What is libel?

Answer

Written defamation

Explanation

Libel is written defamation, including statements published in newspapers, magazines, books, websites, social media posts, emails, and other recorded forms. The category traces to English common law, which historically distinguished libel from slander based on permanence: libel was written or otherwise fixed and was treated as more serious because it could circulate widely and persist over time. American courts adopted this distinction during the colonial period, and modern libel law incorporates the same basic elements as defamation generally.

To prove libel a plaintiff typically must show a false statement of fact, publication or broadcast of the statement to a third party, fault by the publisher, and damages. New York Times Co. v. Sullivan (1964) revolutionized libel law by requiring public officials to prove actual malice, defined as knowledge that the statement was false or reckless disregard for whether it was false. The case arose from a 1960 paid advertisement in the New York Times titled Heed Their Rising Voices, which criticized Alabama officials' response to civil rights protests. Montgomery police commissioner L.B. Sullivan won a $500,000 verdict at trial, but the Supreme Court reversed unanimously, transforming libel doctrine across the country.
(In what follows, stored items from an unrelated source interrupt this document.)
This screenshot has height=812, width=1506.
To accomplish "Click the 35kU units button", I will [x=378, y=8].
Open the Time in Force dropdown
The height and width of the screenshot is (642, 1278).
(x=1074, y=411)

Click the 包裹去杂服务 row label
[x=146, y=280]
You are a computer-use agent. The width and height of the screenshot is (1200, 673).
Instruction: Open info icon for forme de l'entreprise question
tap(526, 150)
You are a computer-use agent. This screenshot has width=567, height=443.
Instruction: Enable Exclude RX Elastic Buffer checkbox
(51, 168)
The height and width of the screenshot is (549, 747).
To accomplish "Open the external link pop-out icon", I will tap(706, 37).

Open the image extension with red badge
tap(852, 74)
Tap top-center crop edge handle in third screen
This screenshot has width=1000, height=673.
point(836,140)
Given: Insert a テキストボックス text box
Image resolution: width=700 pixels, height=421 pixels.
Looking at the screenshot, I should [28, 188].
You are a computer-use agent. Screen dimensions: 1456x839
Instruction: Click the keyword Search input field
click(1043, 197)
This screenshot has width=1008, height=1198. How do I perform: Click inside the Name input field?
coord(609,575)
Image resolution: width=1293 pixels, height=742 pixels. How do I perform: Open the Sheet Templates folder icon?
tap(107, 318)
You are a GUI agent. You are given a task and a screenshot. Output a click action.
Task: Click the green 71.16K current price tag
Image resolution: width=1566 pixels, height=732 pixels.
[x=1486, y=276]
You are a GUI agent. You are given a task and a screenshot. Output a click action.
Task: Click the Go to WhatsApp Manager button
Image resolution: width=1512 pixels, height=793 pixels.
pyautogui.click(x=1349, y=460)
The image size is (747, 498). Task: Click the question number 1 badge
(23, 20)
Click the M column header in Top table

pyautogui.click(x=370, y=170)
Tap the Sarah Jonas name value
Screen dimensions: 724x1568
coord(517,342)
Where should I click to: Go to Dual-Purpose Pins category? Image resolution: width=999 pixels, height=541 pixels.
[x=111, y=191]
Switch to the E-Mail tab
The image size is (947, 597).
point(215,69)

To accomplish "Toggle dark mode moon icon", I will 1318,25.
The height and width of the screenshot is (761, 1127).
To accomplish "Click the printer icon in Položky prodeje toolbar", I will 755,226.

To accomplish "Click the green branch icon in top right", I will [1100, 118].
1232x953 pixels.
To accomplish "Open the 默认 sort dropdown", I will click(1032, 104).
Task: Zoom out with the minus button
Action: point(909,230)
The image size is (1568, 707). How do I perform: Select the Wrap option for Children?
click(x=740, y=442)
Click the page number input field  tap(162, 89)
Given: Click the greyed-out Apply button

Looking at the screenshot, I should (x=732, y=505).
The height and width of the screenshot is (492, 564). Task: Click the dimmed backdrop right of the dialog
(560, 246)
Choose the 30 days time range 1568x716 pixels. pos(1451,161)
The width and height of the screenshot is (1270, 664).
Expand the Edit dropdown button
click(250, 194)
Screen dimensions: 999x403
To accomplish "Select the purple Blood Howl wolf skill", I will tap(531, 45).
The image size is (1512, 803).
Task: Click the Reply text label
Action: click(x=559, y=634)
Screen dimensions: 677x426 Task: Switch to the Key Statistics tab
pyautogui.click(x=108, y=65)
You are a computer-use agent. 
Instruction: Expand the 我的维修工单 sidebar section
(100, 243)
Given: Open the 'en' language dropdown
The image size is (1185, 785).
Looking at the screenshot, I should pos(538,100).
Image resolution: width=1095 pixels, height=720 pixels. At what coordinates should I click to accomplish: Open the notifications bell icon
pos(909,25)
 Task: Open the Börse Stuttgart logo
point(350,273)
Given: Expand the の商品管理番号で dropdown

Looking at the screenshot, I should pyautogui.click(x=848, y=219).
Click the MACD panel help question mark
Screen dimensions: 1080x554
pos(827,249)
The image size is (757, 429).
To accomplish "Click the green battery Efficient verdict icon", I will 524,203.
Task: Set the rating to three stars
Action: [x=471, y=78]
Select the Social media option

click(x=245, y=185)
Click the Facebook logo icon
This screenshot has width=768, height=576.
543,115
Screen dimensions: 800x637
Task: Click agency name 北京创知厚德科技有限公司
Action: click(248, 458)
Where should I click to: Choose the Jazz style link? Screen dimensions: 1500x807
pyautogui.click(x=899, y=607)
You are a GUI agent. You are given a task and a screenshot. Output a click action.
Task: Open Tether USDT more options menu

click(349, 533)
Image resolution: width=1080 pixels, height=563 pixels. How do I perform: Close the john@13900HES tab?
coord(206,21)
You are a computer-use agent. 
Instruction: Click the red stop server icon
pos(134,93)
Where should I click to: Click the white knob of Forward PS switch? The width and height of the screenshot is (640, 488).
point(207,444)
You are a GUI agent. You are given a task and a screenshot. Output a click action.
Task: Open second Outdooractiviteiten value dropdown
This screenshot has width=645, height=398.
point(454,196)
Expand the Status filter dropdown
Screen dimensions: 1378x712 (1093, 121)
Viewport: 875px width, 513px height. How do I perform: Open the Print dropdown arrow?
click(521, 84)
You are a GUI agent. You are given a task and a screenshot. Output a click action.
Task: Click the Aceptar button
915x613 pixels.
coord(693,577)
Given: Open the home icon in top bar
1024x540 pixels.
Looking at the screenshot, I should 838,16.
The actual malice standard extends to public figures under Curtis Publishing Co. v. Butts (1967) and limited-purpose public figures under Gertz v. Robert Welch, Inc. (1974). Private figures suing over matters of public concern need only show negligence under Gertz. Famous American libel cases include the trial of John Peter Zenger in 1735, where the New York printer was acquitted of seditious libel after his lawyer Andrew Hamilton argued that truth should be a defense, planting the seed for the modern American press. The Hustler Magazine v. Falwell (1988) decision protected satire and parody from libel claims when a reasonable reader would not understand the statement as factual.

Modern libel disputes increasingly involve online publication, where Section 230 of the Communications Decency Act of 1996 generally shields platforms from liability for user-generated content, although the platform may be liable for its own statements. Damages in libel cases can include actual harm to reputation, lost business, emotional distress, and in some jurisdictions presumed damages without specific proof. Punitive damages may be available where actual malice is shown. Many libel suits are dismissed before trial, but some have produced large verdicts, including the $787.5 million Dominion Voting Systems v. Fox News settlement in April 2023. Naturalization candidates should know libel as the written form of defamation.

Why this matters for your test

Recognizing libel as written defamation helps applicants explain how American law treats false statements that harm reputation. The civics test may probe the limits of free speech.